Jan Veen

Concurrent-Modification-Aware Declarative Multi-Table Data Modification

Recently I had a little problem in API design which resulted in a little trick nicely suited for a blog post.

To fill this ridiculously complicated title with a concrete example, let's talk about a two-entity data model of recipes:

  1. A recipe which has a name and cooking instructions.

  2. Ingredients which have a name and amount and belong to a recipe.

Each of these entities is modelled in a separate SQL DB table and is accessible over some API over the network and allows multiple users to concurrently work on them.

What I want

To detect concurrent modifications of the same recipe, each of them contains a version number which is incremented monotonically upon each modification. Every time a user modifies the recipe he has to transmit the version on which his modification bases. If this version is different (lower) than the version in the database, the user works on an old entity and his modification is rejected. He must first refresh his entity and base his modification on the latest data version. This is how to make a single table "concurrent-modification-aware".

Next up the API should be declarative which means a modification to a recipe should be formed by a request containing the state of the recipe as it should be after the modification is applied. The server should find out by itself how to get to that state. This is easily done for a single table by sending the new state of the entity inside the request and writing it into the database.

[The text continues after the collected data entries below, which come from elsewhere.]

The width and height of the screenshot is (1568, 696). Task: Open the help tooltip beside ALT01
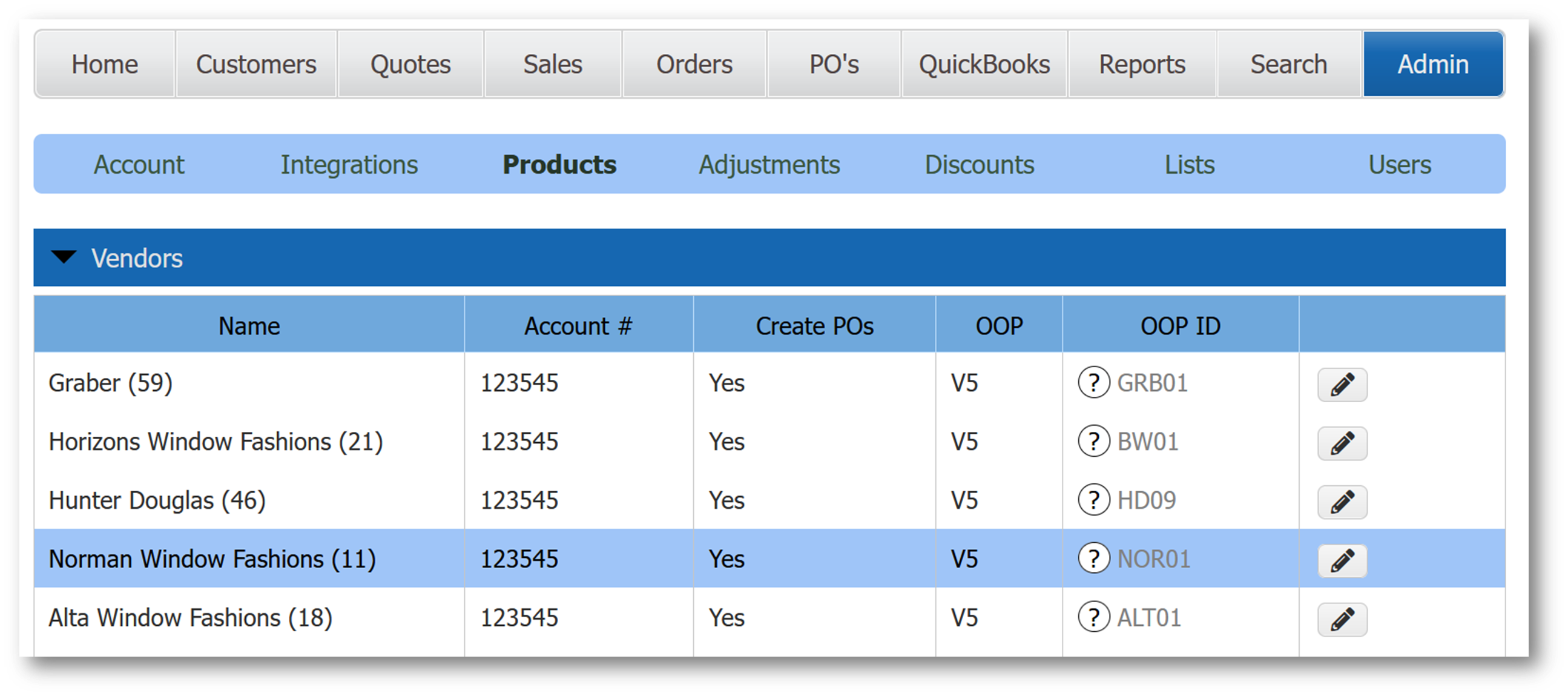[1093, 617]

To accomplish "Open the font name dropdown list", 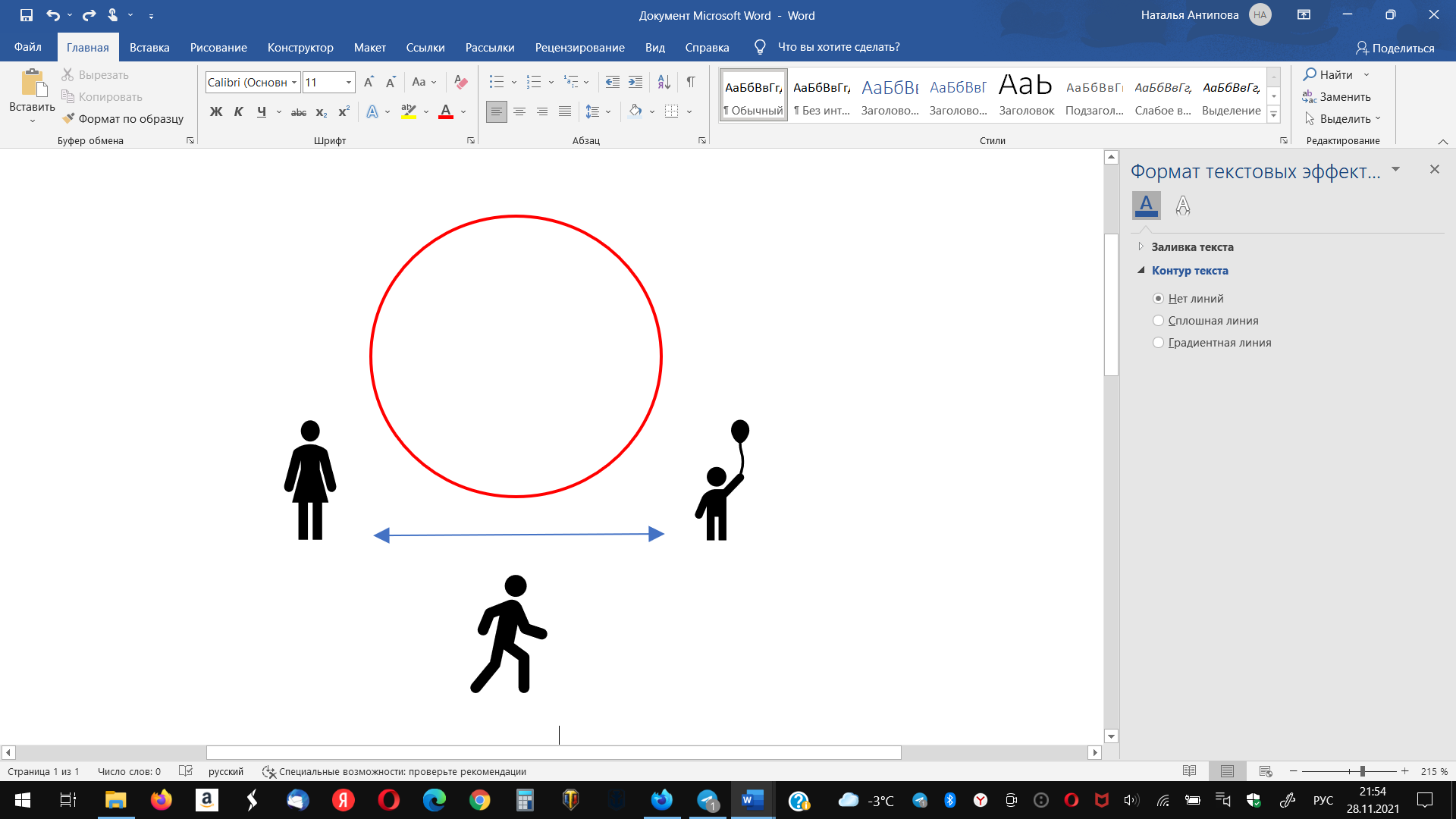I will pyautogui.click(x=294, y=82).
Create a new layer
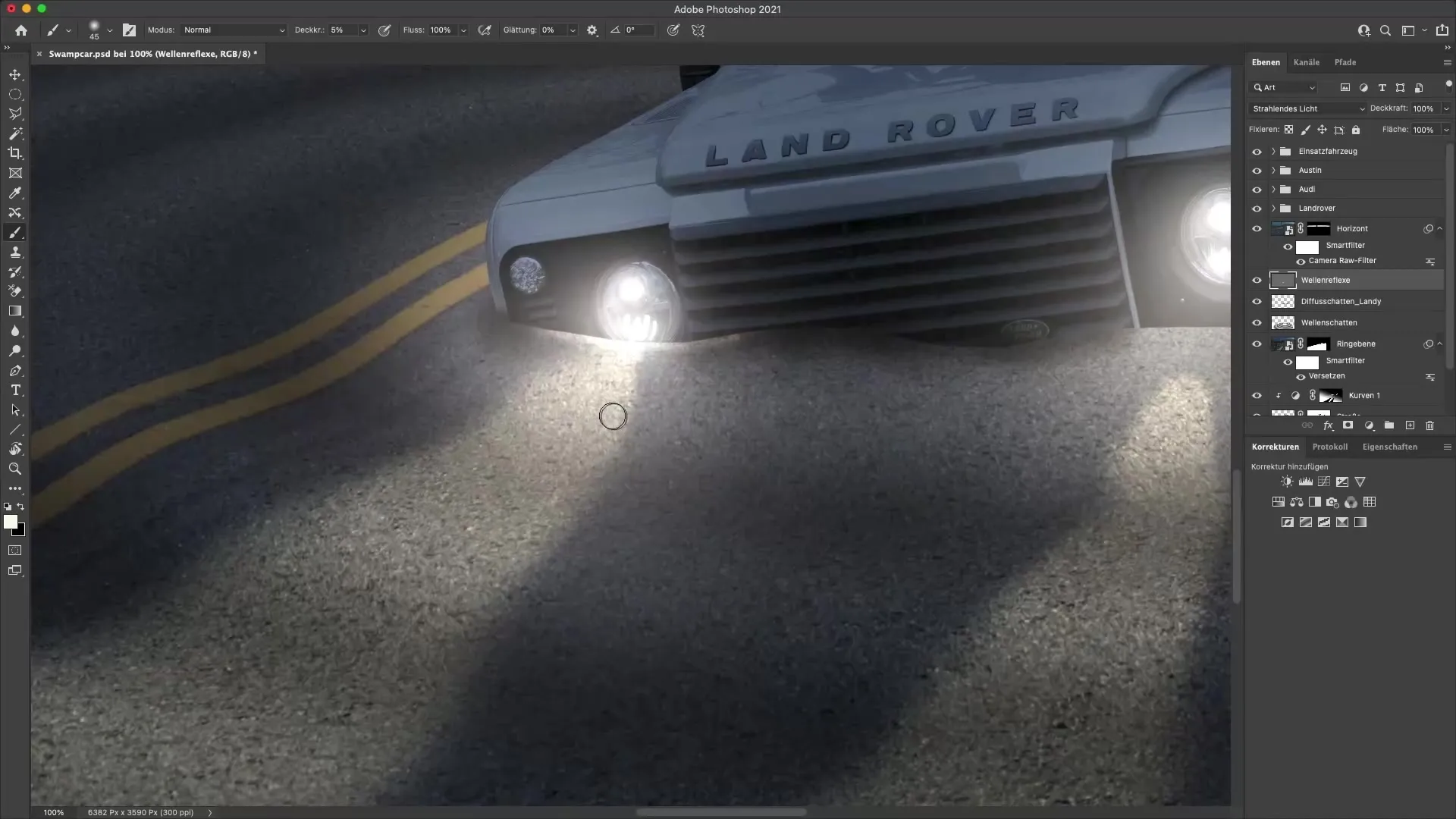The width and height of the screenshot is (1456, 819). click(x=1410, y=425)

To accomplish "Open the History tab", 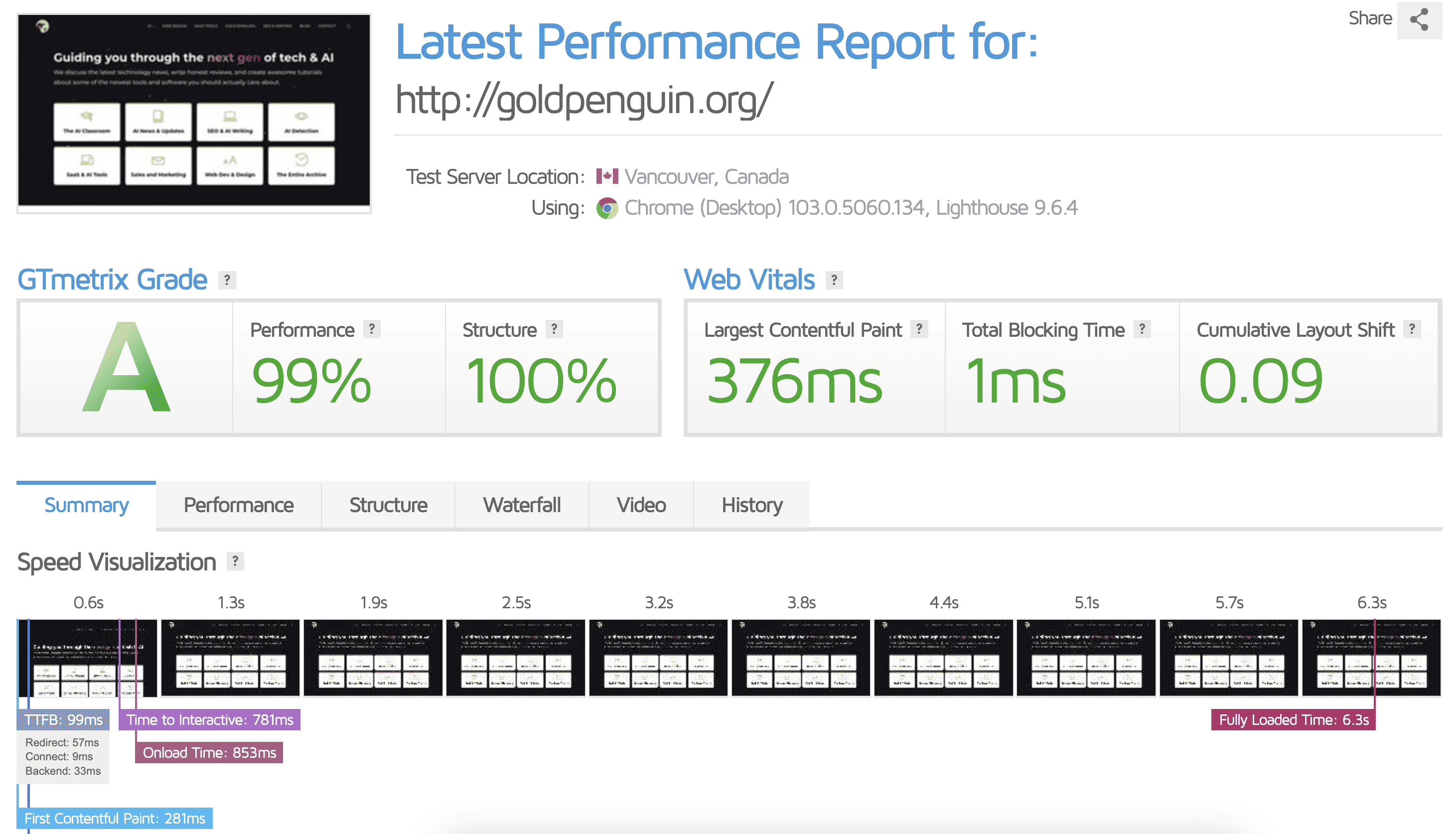I will click(751, 505).
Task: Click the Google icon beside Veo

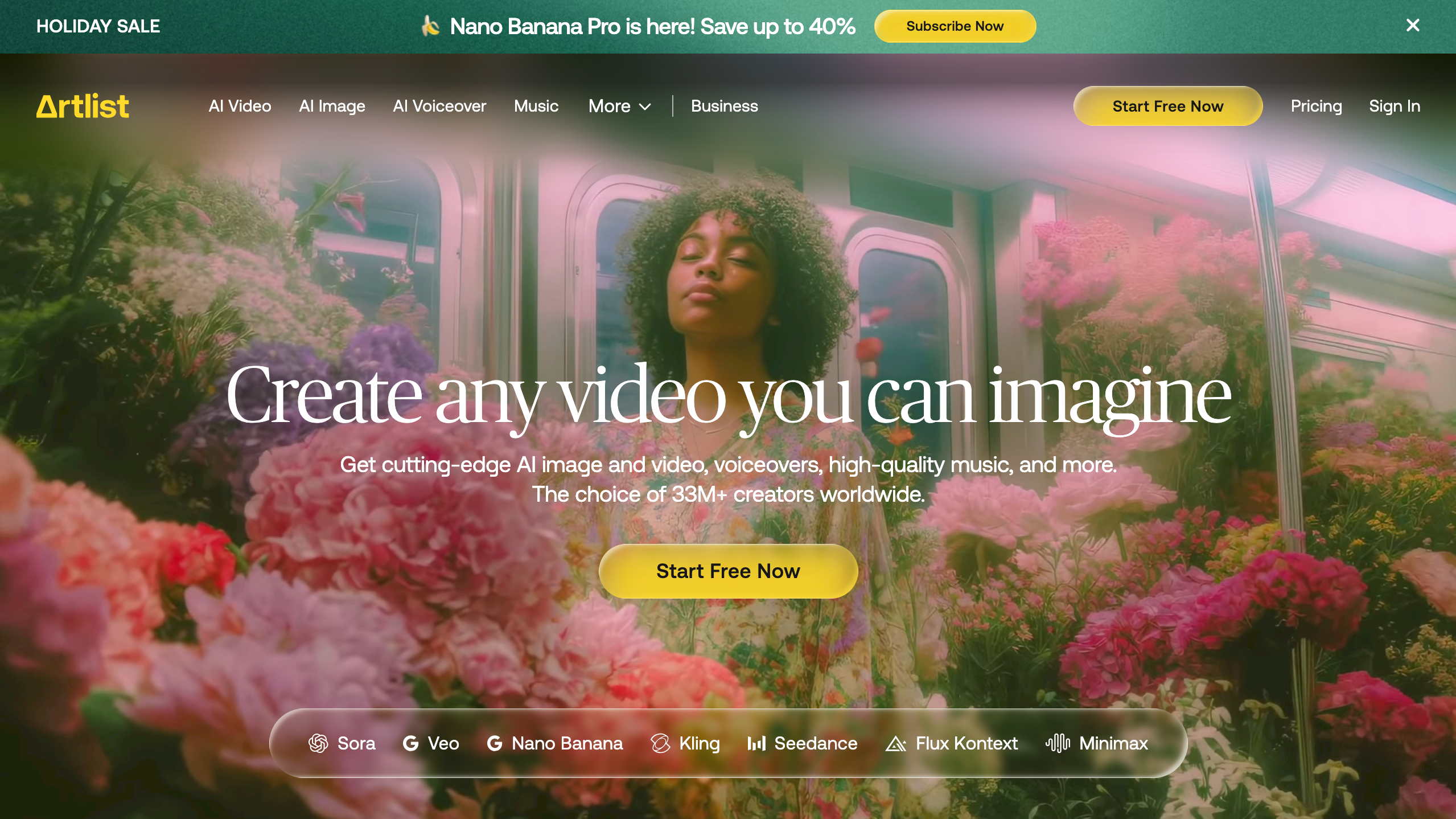Action: pos(410,743)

The challenge now is to achieve both a declarative API and a concurrent-modification-aware data model if the modification involves more than one table. Say for our chocolate cake recipe we have learned that a tiny amount of salt can add an interesting new flavour to the cake. We now have to add a new ingredient to the recipe and modify the cooking instructions.

What I tried

To support this modification we can imagine an API endpoint to add an ingredient to a recipe and another endpoint to update the cooking instructions. This naive approach disallows to run both modifications as a single transaction because cross-request transactions are not common and discouraged. It is also not concurrent-modification-aware: If Alice and Bob learn about the salt trick at about the same time, both can add an ingredient and the DB won't notice this duplicate. And finally it is not declarative as the user performs the low-level adding operation by herself instead of describing the high-level target state.

So let's merge the two API endpoints into a single one. The immediate benefit is that now the modification can run inside a single transaction. We can also enrich our request data structure to include both the recipe description as well as a list of ingredients. This approach is also nicely declarative: Let the server figure out how to reach a state with these exact ingredients.

However, this design isn't concurrent-modification-aware: As Alice learns about a new spice ingredient to add to the recipe, Bob still wants to add salt as ingredient. Whoever sends her request last will delete the ingredient added before by not including it into the request's ingredient list. So how to achieve this as well?

I had some rather complicated ideas giving up the declarative approach and instead sending ADD, MODIFY or REMOVE operations for those ingredients which actually changed but didn't specifically like it.

What I ended up with

The simple solution is to include the state from which the modification started into the request. This allows the server to check inside a transaction, whether the actual ingredient list is exactly the one from the request. If any ingredient is present in only one of the lists or the version of an ingredient is different, this is a modification based on an obsolete state and must be rejected as a concurrent modification.